Every team building their own agents today asks the same question before they can get to production: what is this going to cost us?
Token pricing makes the answer somewhat nuanced. Depending on whether your agents run on OpenAI, Anthropic, Google, or another provider, a single workflow may burn a few hundred tokens on a quick classification, or several hundred thousand on a lengthy document analysis with knowledge retrieval and tool calls. Multiply that across a few teams and a few dozen workflows, and your monthly bill moves by an order of magnitude.
Here's how to think about where your tokens go, and what to do about it.
Why token bills grow faster than teams expect
The first issue is the cultural shift.
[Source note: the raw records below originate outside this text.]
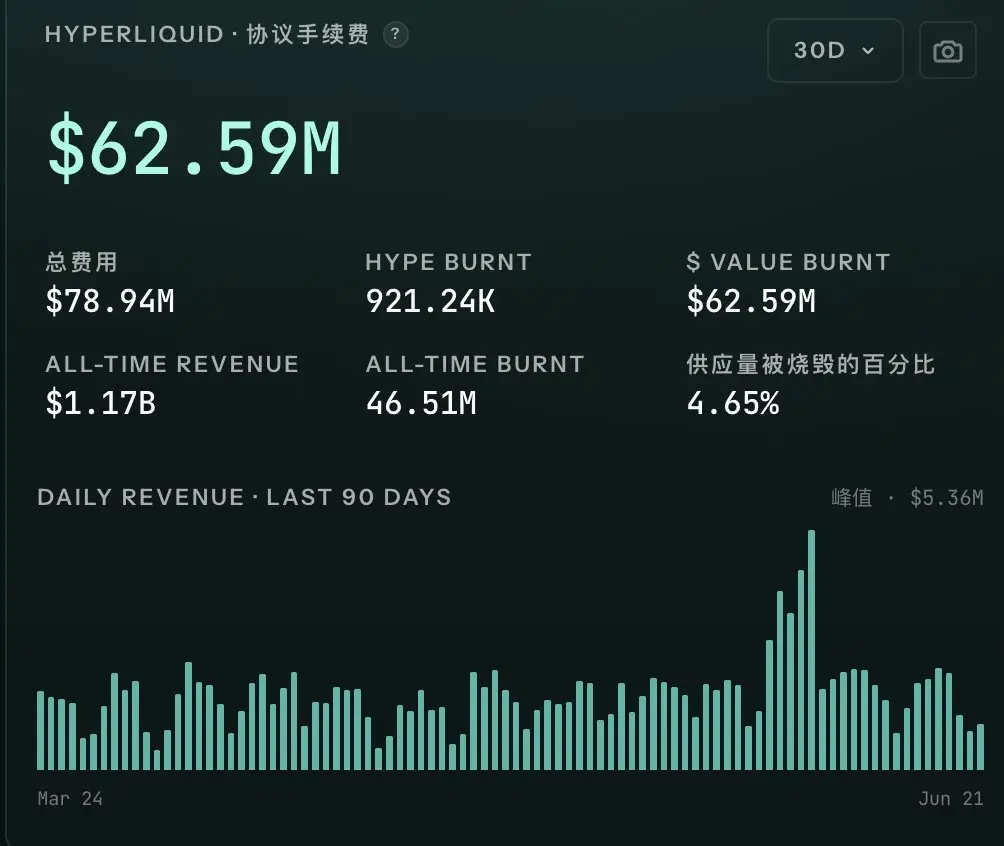Click the Jun 21 axis label
Image resolution: width=1004 pixels, height=846 pixels.
coord(951,799)
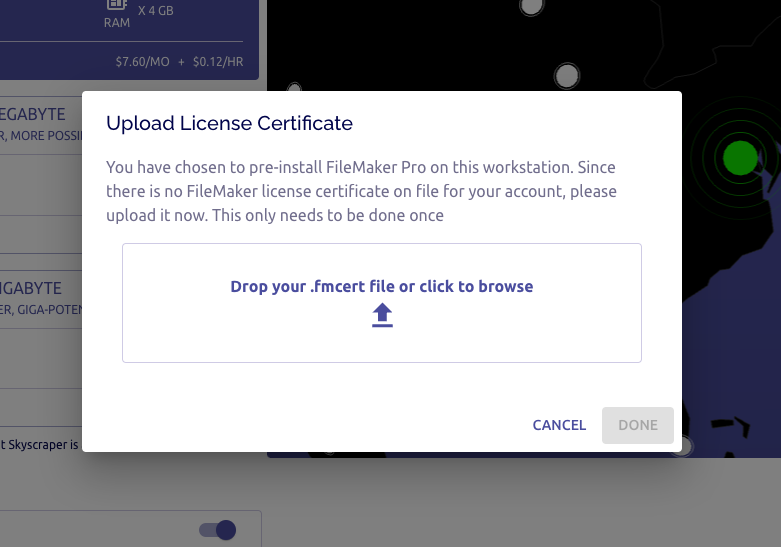This screenshot has height=547, width=781.
Task: Toggle the switch below the dialog
Action: click(218, 530)
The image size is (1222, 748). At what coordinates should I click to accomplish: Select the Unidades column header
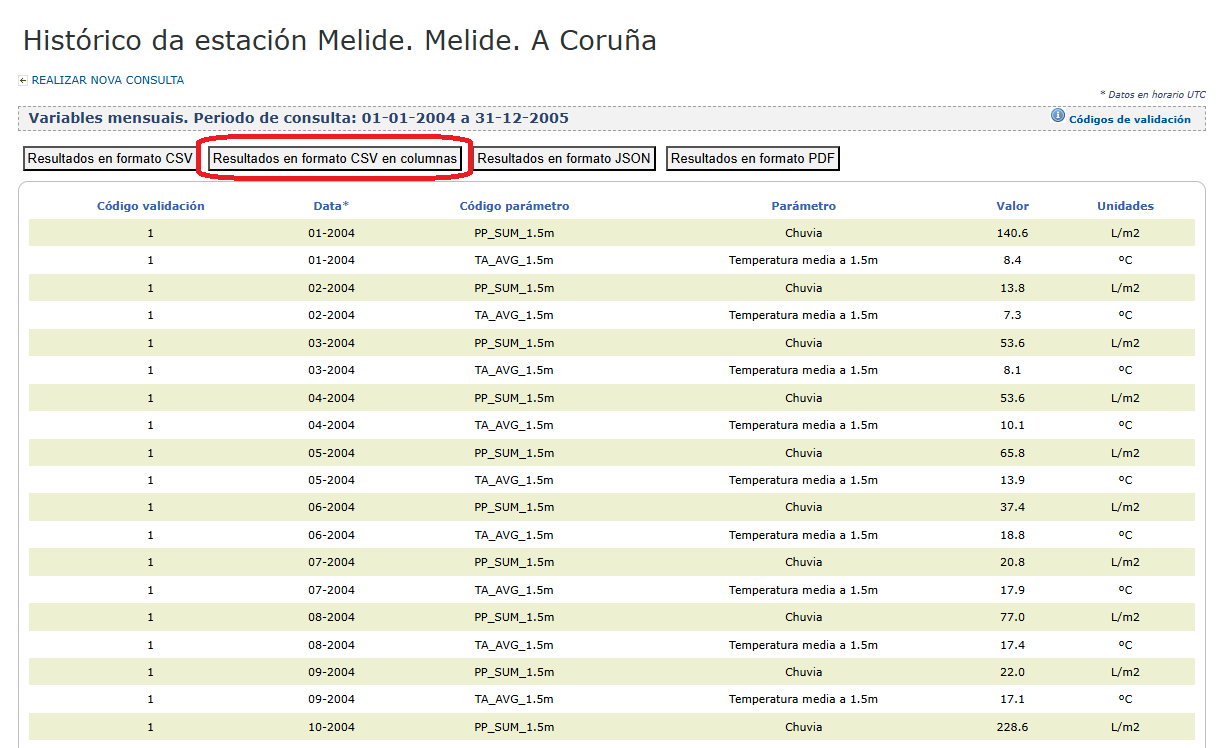click(x=1125, y=206)
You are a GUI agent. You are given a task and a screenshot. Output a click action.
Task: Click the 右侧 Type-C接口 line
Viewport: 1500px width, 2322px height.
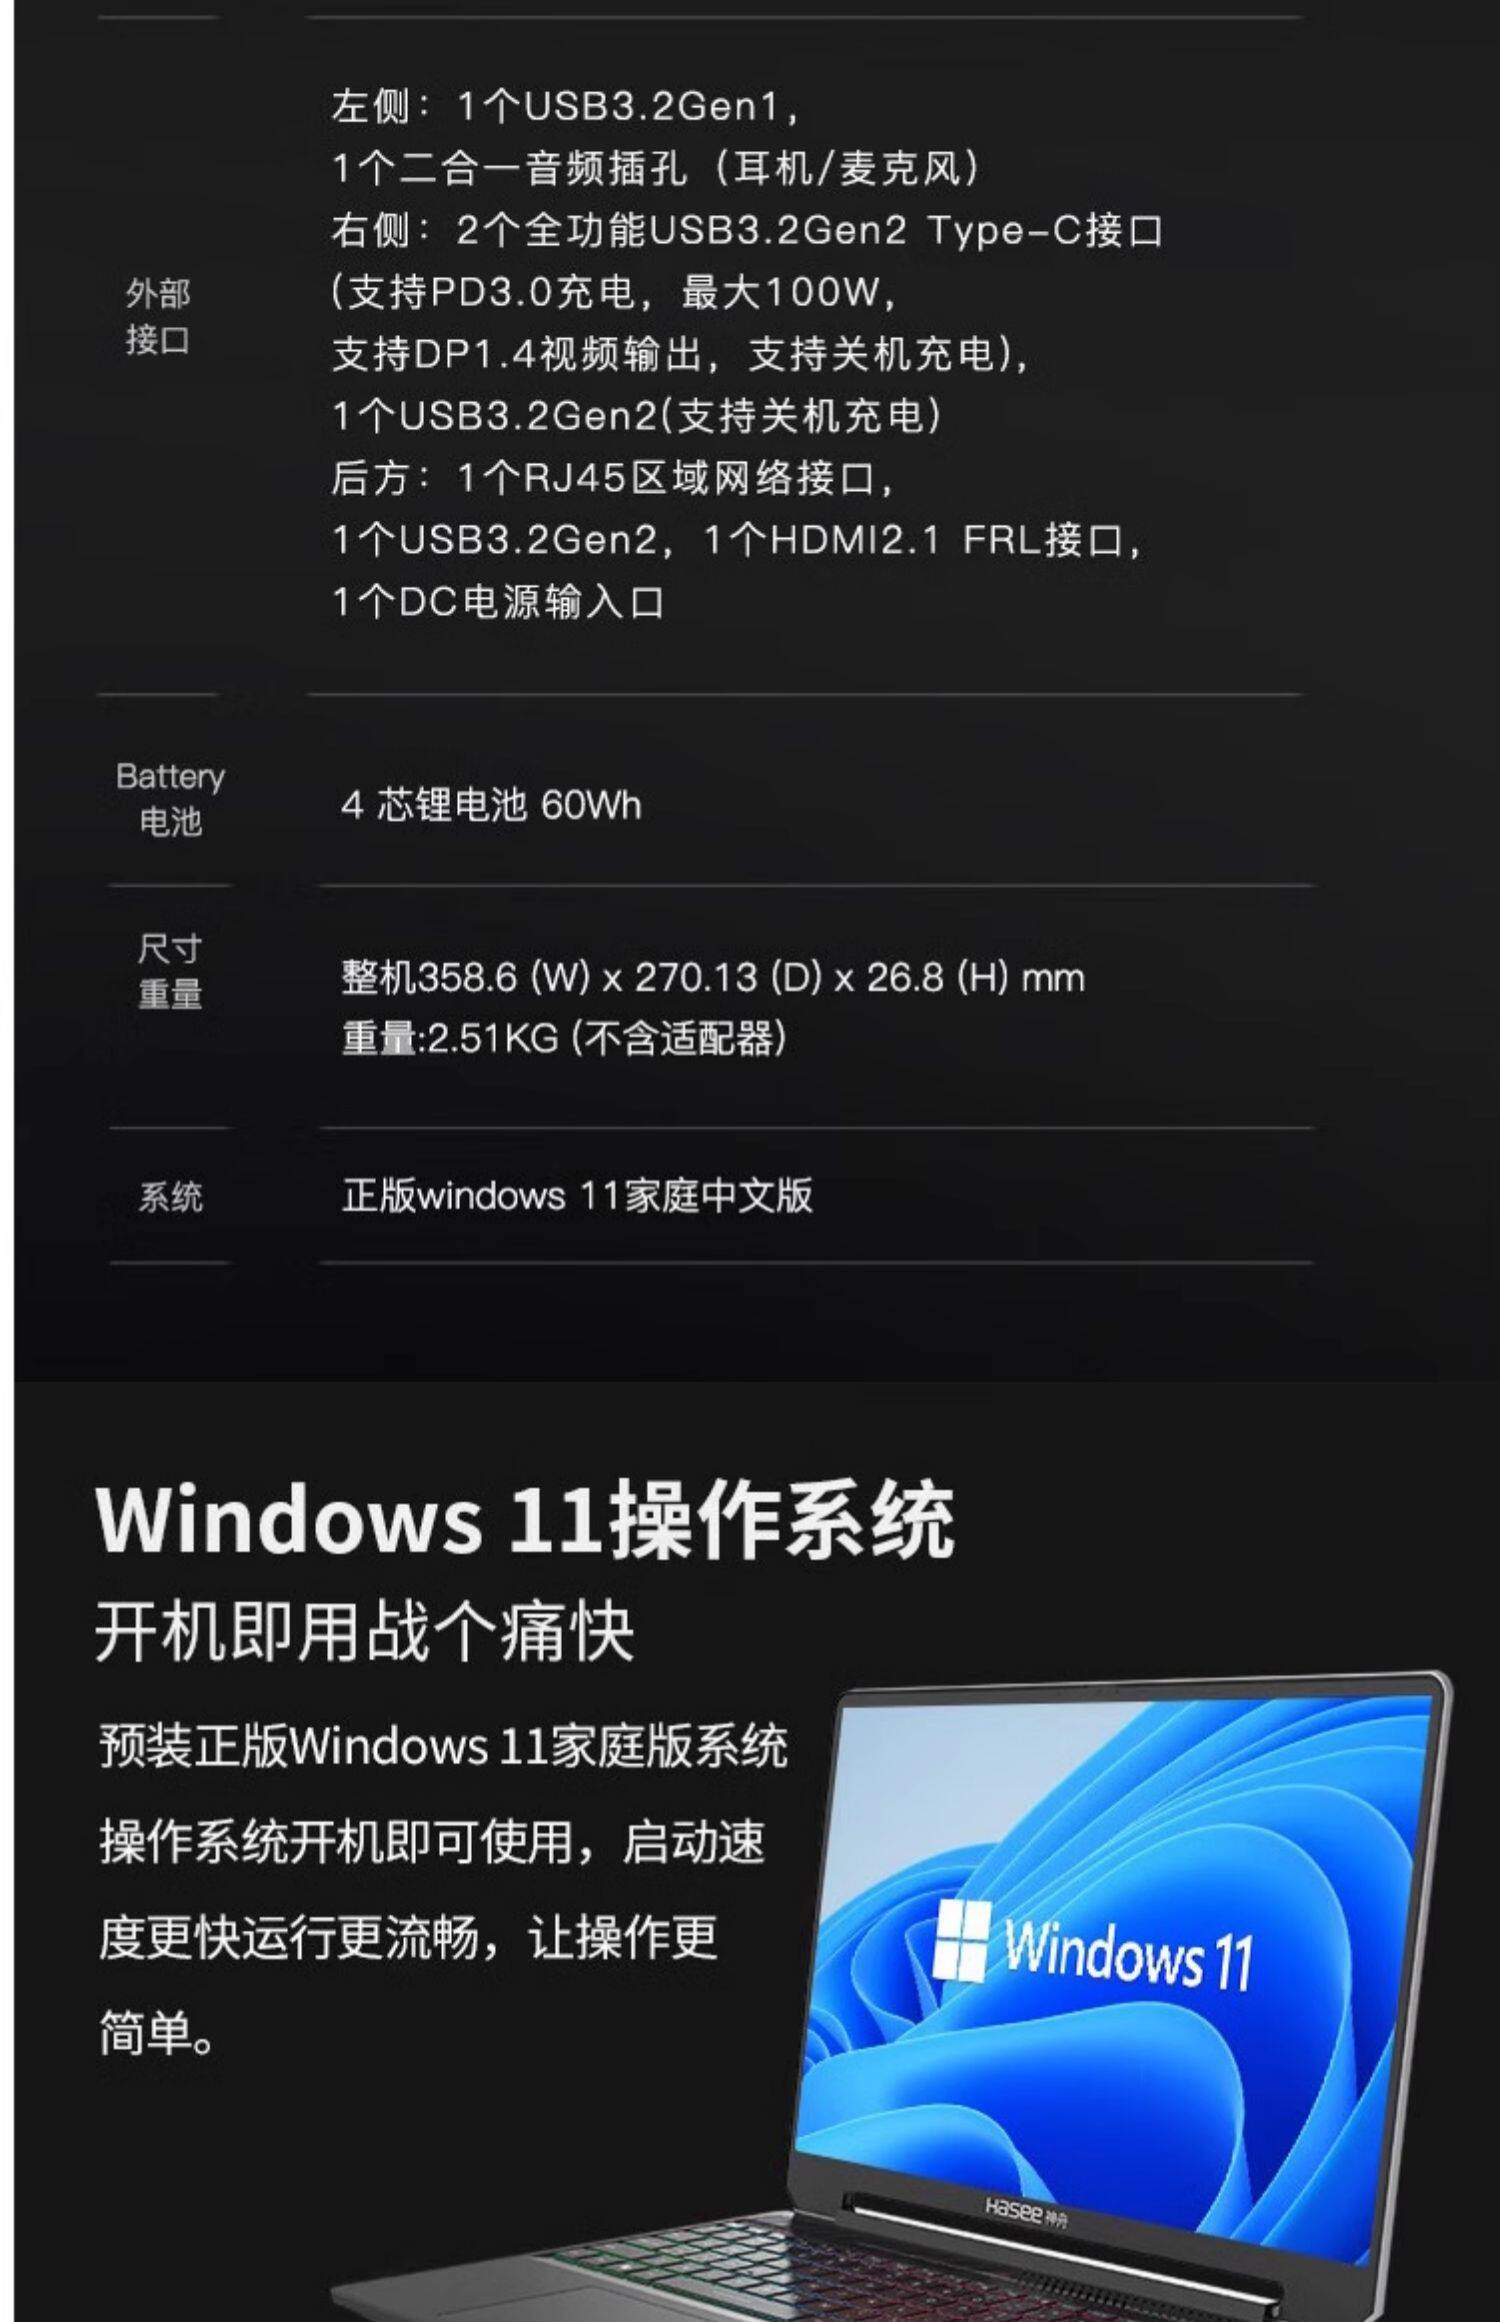747,230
High token consumption has become a proxy for sophistication: a sign that your agents are "really working," that you're doing serious AI via "tokenmaxxing." Teams benchmark against each other on usage, leadership thinks that burn rate is evidence of adoption, and the biggest bill starts to feel like special status. But it isn't.
Tokens are not an outcome. A workflow that chews through half a million tokens isn't more productive than one that does the same job in fifty thousand, it's just more expensive. Merely spending more on tokens doesn't mean that AI is closing support tickets, processing documents, or relieving administrative burden.
Over the past few years, I've noticed that there also tend to be three technical issues driving token overspend.
The first is reaching for the fanciest model at every step. Frontier models feel exciting and cutting-edge, so teams route everything through GPT-5-class or Claude Sonnet-level reasoning. In practice, maybe one or two steps in a workflow need that. Classification, extraction, formatting, and routing run fine on models that cost 20 to 50 times less per token.
The second is no visibility into per-step or per-agent token consumption. If you can't see at a granular level which agent is spending the most tokens, and how it responds to different kinds of inputs, you can't fix it.
The third is that context keeps growing on its own. RAG pipelines and long chat histories keep expanding the context window. A chatbot that remembers every prior message costs roughly ten times more per message by month six than it did when first published.
The playbook for managing enterprise AI tokens
Having worked with hundreds of CIOs to transform their enterprises with AI, I’ve found there are a few key steps to implement when evaluating token usage.
Choose the right-size model for each task. Use small, fast models (Haiku-tier, GPT-5-mini-tier, GLM 5.2-tier) for routing, classification, and simple transforms. Save the frontier models for the one or two steps that need best-in-class reasoning.
Keep context tight. Chunk documents instead of point-blank dumping them in and use structured outputs so responses stay short.
Monitor tokens at a granular level. Orchestrate every workflow so you know where tokens go and the monthly bill doesn't shock you. Better yet, create a single-pane-of-glass dashboard for agent analytics that break down how many tokens were used at each step.
Set daily limits at different levels: org, user, and project. Guardrails like this can help stop a runaway agent (or a curious intern) from churning through a month's budget in an afternoon.
How we think about tokens at StackAI
Even if you follow all of the above steps, though, there’s still one caveat: most platforms that sit between you and the model providers also charge by tokens, which means every optimization you make lowers their revenue. They have no reason to help you use fewer tokens, and plenty of reason to leave the default set to the expensive model.
That’s why we made the deliberate choice to bill per run at StackAI. A run is defined as one complete end-to-end execution of a workflow, regardless of the tokens consumed. If your product handles roughly 50,000 support conversations a month, you know your StackAI cost before the month starts. A longer support question doesn't move the number, and nobody on finance is going to send off angry emails at unexpected overages.
But the number on the invoice was never the real test. Instead, we ask: are you getting the most value out of your tokens? A billion tokens spent on inefficient, suboptimal workflows is “Tokenmaxxing.” The same tokens routed through workflows dedicated to specific tasks is what we call “10x Tokens”: 10x the value for the same spend, which is what we achieve at StackAI. Applying every token to the right step of an agentic process is how you stop wasting them.
You don't have to go through this alone. Every StackAI customer gets a solutions team (an AI strategist and a forward-deployed engineer) that's highly experienced in helping enterprises adopt AI safely and effectively. They'll audit your use cases, debug your workflows, and find the three to five nodes that could be further optimized. They'll help you navigate analytics, Gantt charts, per-agent token consumption, and more. Our customers note significant savings with StackAI after switching over from homegrown agents.
We’re proud to stand for real AI adoption amidst the rising tide of tokens for tokens’ sake—choosing to bill per run, include the tokens, and get a solutions team on your side whose job is to help you get the best value with AI.